At the same time the League for the Fifth International called for setting up a European-wide co-ordination for the struggle against the crisis and to mobilise for the 29 September as day of strike action, as a launch pad for all out and indefinite strike action, occupations, student and school strikes etc, aimed at halting all the Austerity packages and bringing down the regimes imposing them.

Given the deadly seriousness of the situation faced by workers, small farmers, women, migrants, across Europe and beyond, the continued paralysis of the ESF is a sign of its approaching death. Whether it can rise from its moribund state and recapture the energy and power it had at the Florence ESF in 2002 is highly questionable.

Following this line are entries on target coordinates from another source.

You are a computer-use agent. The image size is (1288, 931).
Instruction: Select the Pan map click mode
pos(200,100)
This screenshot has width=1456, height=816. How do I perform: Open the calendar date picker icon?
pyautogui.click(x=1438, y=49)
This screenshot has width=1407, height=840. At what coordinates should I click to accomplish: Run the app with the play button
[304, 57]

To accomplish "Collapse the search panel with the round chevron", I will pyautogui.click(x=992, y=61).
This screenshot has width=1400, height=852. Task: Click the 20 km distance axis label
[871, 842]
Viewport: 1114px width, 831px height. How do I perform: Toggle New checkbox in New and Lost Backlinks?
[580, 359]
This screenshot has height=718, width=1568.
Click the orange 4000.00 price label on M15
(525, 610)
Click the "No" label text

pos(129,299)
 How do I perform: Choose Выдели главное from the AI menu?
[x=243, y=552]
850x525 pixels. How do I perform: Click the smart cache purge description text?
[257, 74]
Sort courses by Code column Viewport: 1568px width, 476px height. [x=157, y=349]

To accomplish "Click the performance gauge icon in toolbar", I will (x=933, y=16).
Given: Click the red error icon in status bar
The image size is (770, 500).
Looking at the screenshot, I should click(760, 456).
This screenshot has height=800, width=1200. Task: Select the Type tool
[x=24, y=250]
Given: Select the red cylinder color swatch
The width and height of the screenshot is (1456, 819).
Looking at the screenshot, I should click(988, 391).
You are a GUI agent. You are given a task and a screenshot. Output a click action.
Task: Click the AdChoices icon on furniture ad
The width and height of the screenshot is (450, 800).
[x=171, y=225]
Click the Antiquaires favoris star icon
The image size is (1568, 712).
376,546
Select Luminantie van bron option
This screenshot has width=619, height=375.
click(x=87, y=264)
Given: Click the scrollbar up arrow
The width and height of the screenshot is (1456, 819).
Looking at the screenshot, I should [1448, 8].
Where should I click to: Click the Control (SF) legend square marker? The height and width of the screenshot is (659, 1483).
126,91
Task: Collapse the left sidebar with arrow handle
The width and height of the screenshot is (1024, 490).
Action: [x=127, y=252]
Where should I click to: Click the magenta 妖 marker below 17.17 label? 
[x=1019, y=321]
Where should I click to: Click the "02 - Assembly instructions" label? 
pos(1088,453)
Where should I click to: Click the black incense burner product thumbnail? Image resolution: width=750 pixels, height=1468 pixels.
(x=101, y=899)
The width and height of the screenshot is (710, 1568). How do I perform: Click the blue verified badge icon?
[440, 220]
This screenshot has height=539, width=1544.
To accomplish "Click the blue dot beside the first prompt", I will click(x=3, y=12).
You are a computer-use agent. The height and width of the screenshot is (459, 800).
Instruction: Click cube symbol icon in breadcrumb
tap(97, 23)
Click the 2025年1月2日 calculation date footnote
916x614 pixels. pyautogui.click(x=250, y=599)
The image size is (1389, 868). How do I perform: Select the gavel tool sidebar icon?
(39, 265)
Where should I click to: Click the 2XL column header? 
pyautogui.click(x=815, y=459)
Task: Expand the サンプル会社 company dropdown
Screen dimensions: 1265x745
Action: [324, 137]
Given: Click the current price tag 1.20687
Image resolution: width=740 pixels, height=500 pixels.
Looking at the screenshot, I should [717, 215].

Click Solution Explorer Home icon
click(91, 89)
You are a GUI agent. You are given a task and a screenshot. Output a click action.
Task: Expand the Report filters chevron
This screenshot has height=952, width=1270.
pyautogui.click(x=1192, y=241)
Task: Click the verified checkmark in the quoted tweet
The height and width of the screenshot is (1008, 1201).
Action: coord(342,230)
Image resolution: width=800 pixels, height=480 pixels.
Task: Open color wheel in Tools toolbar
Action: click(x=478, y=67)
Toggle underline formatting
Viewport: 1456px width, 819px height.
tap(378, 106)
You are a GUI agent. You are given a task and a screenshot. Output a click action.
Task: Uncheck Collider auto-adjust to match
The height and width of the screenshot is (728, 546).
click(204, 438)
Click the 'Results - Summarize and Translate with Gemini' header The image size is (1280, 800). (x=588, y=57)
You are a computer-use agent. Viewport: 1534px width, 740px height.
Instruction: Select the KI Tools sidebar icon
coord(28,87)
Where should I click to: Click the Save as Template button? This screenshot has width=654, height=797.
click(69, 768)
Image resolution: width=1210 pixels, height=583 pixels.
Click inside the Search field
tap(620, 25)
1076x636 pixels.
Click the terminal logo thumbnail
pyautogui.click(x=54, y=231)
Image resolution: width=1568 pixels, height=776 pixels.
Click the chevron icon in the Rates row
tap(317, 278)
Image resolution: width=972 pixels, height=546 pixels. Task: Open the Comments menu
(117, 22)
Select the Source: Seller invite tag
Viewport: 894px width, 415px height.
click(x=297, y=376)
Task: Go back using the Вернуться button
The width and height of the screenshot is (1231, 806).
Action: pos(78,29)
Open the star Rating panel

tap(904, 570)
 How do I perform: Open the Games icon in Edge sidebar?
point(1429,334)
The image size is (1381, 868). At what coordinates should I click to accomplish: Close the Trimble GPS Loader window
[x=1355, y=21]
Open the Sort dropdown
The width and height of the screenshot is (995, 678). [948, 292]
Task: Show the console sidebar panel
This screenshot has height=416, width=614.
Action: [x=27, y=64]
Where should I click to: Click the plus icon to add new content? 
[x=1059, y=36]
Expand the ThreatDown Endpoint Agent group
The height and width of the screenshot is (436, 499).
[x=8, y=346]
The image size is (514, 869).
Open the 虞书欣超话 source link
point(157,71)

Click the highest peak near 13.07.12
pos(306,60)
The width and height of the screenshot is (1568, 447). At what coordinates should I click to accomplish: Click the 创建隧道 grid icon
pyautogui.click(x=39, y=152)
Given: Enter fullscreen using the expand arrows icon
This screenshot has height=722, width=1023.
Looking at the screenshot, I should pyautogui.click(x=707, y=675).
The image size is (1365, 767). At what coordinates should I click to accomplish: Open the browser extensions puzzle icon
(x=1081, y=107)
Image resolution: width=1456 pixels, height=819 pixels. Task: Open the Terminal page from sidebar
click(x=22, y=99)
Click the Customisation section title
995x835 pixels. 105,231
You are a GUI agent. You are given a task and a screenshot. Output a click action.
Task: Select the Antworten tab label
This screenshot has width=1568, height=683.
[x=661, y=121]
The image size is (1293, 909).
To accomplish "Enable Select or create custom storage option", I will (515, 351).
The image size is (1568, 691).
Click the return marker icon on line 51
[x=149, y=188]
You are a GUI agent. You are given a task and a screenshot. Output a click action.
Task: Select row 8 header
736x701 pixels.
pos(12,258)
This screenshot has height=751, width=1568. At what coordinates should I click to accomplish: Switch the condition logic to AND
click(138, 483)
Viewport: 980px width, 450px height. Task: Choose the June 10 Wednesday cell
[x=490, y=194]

The principle union and political foundations that back the ESF – Attac, SUD, FSU, Cobas, all excused their lack of initiative in Istanbul by promising. . . . . yet another meeting in Paris in the autumn.

Will it materialise? Will it issue a call for decisive action? Will it finally set up a permanent organising centre for the resistance? The profoundest scepticism is in order. But one thing is certain- unless the ESF mobilises for the ETUC’s Day of action and the various national mobilisations, but in a highly critical manner around its own militant slogans such as those the League fought for in Istanbul then – to use the speaker’s sarcastic analogy – the ESF’s rot will have finally reached the head.

The task then will be for all those who realise the severity of the situation facing Europe’s workers; those who realise the critical issue of exposing and replacing the present leadership both political trade union; those willing to set about creating a new leadership armed with a revolutionary programme of action , should meet – perhaps in Paris after the ESF event – to lay the foundations of a formation to replace the ESF.